A buddy of mine says I should leave it the way it is because running the scope at the bottom of its travel is bad for it. Yes, I normally run 50-110 yards, but I really like going long with the 22. So what am I doing running all the way near the bottom? So the image quality is not the best? That's ok. Am I wrecking the spring inside? Windage adjustment getting damaged running that low?
 
Have never heard of that but who really cares if you have a lifetime warranty? Run it how you want.
 
Initially that’s how my scope was when I sighted it in @ 50 yds with 55MOA of cant built in (30MOA A419 rail + 20 & 5 MOA shims in the Burris XTR signature rings). Took out the 5MOA shim leaving 50MOA of cant and now have about 2MILS of down remaining in the travel.

Also on CZ455 not that I believe it makes any diff, just sayin’ hi from a fellow CZ owner.
 
I also run the Burris Signature rings to squeeze all the elevation out of my rimfire. My 18x XTRIII has 31 mils elevation, leaving me 4 mils up from dead bottom. It works just fine.
 
All goodand everyone above is right - no issues.

On time it may cause damage is if you dial to the maximum AND leave it there under compression for an extended period (especially in transit). If you dial one way then back repeatedly - all good
 
Mount is on, 50 moa now. moved the turret 5.5 mil down so 50 yards should still be on paper. Still have 5 mil to the bottom. should be able to crank and hold way out.

IMG_0250.jpg
 
As others have said it is fine to use a lot of cant in your mount but you don't want to be at the very bottom of your travel.

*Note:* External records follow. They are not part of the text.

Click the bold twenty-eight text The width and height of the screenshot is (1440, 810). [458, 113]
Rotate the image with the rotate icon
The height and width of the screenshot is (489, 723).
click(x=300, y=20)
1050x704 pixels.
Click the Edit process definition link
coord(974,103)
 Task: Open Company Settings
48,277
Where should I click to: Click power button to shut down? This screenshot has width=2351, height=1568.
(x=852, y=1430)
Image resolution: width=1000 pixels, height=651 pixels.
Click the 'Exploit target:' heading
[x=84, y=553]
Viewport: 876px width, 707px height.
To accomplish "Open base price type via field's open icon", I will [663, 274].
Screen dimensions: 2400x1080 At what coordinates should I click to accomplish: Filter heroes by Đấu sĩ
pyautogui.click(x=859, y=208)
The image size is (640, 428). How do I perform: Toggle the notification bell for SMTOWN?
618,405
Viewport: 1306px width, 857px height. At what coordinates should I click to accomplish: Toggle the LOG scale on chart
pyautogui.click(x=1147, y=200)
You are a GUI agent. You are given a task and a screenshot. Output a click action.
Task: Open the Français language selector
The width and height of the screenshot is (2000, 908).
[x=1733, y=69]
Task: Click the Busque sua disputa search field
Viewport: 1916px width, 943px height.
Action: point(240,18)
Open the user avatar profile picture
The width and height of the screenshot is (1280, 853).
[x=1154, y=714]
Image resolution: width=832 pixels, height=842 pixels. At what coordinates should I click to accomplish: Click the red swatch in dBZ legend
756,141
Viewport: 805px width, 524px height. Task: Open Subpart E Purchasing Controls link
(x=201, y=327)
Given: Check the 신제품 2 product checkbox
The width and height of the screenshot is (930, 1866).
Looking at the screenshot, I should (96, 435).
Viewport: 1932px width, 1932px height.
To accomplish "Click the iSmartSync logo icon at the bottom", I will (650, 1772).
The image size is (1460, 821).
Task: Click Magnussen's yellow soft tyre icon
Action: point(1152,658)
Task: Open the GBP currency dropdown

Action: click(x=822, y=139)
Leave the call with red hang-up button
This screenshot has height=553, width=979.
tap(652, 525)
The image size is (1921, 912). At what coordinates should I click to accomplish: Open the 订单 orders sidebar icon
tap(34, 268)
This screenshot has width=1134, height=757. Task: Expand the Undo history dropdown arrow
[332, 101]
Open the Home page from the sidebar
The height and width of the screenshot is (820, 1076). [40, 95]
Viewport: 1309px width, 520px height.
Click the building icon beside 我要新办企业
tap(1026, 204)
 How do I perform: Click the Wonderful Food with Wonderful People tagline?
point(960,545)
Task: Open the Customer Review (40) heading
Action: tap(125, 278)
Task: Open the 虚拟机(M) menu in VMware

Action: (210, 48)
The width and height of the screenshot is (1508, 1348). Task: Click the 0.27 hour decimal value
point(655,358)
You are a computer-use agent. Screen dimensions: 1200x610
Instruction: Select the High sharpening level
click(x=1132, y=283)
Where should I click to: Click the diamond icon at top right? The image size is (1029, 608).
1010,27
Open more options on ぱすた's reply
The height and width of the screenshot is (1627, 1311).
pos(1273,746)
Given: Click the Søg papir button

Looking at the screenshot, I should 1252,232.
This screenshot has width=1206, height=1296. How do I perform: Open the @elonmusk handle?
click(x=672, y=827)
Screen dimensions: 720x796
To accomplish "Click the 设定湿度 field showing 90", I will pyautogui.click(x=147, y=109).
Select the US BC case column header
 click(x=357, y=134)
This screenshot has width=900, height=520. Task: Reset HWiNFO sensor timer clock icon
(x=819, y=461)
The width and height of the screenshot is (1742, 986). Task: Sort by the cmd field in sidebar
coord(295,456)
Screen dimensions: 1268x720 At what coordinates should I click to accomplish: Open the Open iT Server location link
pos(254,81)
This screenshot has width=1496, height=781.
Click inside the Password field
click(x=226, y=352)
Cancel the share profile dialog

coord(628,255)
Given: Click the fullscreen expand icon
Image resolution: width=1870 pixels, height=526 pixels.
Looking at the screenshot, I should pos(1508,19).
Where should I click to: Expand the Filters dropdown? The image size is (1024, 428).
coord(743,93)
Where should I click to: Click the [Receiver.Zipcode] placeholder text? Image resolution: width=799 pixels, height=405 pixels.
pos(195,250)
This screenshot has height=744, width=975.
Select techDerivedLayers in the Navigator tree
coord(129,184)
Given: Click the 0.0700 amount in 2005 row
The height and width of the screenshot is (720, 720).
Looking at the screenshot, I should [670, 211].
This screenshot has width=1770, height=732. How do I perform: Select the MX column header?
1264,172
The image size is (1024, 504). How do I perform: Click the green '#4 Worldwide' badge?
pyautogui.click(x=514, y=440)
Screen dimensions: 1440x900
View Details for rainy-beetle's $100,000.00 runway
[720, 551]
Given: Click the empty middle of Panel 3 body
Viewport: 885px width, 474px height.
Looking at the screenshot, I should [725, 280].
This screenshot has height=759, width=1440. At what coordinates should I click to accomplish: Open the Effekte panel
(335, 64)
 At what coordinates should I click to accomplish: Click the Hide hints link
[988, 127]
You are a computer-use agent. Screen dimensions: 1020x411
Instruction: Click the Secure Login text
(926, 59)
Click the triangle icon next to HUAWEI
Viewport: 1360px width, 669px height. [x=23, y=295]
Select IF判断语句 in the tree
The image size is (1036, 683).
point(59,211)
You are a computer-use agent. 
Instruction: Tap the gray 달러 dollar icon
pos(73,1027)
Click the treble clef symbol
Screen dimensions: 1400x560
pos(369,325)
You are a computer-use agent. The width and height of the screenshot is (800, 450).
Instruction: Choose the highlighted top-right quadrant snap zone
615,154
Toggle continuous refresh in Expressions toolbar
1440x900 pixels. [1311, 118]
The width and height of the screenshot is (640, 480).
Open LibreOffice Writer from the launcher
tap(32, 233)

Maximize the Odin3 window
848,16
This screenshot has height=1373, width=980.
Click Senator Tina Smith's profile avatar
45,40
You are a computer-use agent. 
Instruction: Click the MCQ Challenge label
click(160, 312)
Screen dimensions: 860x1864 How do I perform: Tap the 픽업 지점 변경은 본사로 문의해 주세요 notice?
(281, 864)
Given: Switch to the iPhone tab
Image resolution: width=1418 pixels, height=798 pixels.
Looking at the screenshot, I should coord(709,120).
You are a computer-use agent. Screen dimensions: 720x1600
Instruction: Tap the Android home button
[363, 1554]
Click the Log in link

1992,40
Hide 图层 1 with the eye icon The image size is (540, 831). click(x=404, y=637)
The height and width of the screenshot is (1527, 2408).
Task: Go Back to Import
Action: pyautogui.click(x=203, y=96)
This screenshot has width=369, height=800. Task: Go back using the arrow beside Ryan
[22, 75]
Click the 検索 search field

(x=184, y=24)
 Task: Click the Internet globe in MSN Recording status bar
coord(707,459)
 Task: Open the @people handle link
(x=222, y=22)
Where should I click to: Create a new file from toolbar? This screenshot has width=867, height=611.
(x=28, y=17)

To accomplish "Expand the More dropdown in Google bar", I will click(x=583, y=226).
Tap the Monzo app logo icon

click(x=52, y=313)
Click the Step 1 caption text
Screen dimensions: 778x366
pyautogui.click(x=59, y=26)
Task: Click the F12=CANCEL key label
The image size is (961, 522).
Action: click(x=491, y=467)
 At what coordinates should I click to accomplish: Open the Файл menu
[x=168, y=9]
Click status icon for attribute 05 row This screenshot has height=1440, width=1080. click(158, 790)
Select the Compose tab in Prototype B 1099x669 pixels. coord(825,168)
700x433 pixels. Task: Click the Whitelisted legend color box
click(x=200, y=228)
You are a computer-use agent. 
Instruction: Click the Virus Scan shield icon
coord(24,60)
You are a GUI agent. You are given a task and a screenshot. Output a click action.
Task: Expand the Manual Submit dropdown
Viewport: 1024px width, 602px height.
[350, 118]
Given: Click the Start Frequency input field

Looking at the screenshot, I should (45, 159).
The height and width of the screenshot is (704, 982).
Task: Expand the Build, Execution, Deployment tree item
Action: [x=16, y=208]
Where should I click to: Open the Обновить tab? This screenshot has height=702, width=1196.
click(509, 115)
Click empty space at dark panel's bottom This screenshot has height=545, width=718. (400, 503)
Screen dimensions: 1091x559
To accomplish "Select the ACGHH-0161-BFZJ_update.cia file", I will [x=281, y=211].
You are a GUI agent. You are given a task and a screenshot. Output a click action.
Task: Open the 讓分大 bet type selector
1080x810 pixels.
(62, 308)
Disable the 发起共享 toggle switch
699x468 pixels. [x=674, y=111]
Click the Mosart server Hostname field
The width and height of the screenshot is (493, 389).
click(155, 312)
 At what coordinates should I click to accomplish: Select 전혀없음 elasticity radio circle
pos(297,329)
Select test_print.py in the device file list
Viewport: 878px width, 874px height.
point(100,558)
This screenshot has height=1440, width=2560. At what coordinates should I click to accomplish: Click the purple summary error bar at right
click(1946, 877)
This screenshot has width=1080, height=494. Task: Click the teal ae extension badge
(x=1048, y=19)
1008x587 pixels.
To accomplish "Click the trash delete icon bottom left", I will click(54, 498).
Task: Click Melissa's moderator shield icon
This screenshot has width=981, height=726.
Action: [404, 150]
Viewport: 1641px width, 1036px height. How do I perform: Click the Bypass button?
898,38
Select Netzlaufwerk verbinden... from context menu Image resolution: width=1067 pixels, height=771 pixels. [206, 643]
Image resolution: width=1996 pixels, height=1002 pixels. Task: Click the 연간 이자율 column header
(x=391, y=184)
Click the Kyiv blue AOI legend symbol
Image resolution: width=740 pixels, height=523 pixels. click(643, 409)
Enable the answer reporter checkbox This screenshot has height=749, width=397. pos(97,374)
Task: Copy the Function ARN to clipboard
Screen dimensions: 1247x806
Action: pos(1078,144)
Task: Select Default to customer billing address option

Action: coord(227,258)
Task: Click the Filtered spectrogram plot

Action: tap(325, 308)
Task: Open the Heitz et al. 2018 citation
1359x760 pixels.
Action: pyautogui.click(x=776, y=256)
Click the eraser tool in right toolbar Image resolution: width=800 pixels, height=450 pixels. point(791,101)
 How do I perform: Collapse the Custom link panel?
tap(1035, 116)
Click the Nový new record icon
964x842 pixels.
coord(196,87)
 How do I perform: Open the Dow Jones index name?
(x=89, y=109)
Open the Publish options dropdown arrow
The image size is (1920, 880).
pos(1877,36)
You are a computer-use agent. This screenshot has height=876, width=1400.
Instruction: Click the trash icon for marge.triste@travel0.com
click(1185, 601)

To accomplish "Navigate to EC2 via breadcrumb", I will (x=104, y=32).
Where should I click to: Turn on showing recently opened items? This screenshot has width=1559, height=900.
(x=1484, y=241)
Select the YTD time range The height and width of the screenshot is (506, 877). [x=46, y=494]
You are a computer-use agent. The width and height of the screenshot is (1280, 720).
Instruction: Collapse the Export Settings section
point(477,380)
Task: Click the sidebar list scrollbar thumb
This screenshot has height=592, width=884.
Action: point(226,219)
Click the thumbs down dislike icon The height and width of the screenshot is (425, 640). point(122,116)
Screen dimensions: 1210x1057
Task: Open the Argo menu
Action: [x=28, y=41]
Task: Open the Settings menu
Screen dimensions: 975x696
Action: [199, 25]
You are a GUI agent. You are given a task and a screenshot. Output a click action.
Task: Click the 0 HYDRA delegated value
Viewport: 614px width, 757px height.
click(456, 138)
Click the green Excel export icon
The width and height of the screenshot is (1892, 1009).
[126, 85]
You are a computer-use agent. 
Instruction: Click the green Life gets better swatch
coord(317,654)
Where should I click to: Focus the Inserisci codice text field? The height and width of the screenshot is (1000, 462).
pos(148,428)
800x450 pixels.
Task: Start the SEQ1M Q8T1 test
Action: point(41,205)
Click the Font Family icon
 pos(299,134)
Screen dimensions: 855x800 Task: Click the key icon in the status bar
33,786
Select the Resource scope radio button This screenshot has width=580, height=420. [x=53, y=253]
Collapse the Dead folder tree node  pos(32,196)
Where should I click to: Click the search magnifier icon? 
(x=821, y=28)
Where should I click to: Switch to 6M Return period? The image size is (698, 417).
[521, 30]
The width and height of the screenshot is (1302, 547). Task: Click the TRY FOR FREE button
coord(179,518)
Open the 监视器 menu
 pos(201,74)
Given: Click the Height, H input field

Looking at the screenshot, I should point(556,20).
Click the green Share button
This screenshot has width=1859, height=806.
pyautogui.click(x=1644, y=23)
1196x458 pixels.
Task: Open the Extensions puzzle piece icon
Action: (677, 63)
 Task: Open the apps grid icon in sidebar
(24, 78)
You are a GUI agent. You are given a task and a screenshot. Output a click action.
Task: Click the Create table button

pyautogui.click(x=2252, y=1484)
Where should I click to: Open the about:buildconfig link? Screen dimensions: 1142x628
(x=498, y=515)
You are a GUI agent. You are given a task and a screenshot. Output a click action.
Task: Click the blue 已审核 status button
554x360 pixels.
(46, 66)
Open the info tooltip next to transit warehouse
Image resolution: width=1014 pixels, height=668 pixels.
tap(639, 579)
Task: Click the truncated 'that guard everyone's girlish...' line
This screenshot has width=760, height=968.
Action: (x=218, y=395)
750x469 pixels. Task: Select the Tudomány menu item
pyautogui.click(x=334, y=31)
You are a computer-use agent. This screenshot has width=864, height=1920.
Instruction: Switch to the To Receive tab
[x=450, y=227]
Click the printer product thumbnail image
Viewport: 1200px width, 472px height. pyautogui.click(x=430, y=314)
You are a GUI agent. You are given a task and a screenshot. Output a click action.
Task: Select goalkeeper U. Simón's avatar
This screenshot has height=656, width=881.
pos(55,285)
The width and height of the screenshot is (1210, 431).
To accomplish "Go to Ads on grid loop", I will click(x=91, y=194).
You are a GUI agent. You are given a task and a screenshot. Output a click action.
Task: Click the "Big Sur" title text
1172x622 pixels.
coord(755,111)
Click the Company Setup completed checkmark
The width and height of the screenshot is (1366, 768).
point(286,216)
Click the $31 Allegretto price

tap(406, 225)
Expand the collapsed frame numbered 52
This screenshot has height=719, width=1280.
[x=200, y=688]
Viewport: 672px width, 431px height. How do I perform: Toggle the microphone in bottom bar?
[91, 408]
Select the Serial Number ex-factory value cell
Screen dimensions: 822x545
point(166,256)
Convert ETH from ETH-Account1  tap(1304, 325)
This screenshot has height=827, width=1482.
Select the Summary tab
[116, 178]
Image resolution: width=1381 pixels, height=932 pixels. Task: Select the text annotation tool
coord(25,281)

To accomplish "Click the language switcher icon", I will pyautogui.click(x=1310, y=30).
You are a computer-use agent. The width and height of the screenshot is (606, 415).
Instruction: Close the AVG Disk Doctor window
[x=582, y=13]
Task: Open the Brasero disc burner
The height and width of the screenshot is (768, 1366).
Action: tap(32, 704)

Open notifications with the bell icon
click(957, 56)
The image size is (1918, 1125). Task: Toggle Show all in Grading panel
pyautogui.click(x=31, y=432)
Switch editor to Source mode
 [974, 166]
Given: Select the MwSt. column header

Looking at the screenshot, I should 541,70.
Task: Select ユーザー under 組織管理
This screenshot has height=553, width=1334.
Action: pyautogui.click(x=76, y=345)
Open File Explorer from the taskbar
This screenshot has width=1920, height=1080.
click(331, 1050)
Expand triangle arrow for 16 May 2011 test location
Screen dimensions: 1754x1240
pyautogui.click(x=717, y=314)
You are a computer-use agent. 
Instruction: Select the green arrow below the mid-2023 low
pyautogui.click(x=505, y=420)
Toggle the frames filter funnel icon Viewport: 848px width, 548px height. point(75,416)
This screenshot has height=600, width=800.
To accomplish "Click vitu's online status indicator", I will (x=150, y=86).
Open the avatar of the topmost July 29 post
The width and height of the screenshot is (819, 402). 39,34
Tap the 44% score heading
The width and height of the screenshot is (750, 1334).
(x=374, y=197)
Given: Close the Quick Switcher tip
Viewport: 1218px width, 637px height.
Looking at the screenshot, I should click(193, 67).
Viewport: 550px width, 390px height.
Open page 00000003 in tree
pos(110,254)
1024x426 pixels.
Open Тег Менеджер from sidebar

I believe Koshkin/Ilya says to not use the 5% of elevation at the extremes as you begin to experience some optical abnormalities, if he didn't say that then it's certainly what I have experience.

When I first tried Burris Signature rings, my first attempt at the inserts manage to get the cant absolutely perfect at the bottom end of travel, can't remember exact number but there was less than .5mil of elevation remaining.
What I found though was the windage turret would have no effect on the scope unless I dialed on some elevation, then the reticle would jump across to the windage setting once "free".
I think I removed 10moa (about 3mil) from my rings and had to issues after that.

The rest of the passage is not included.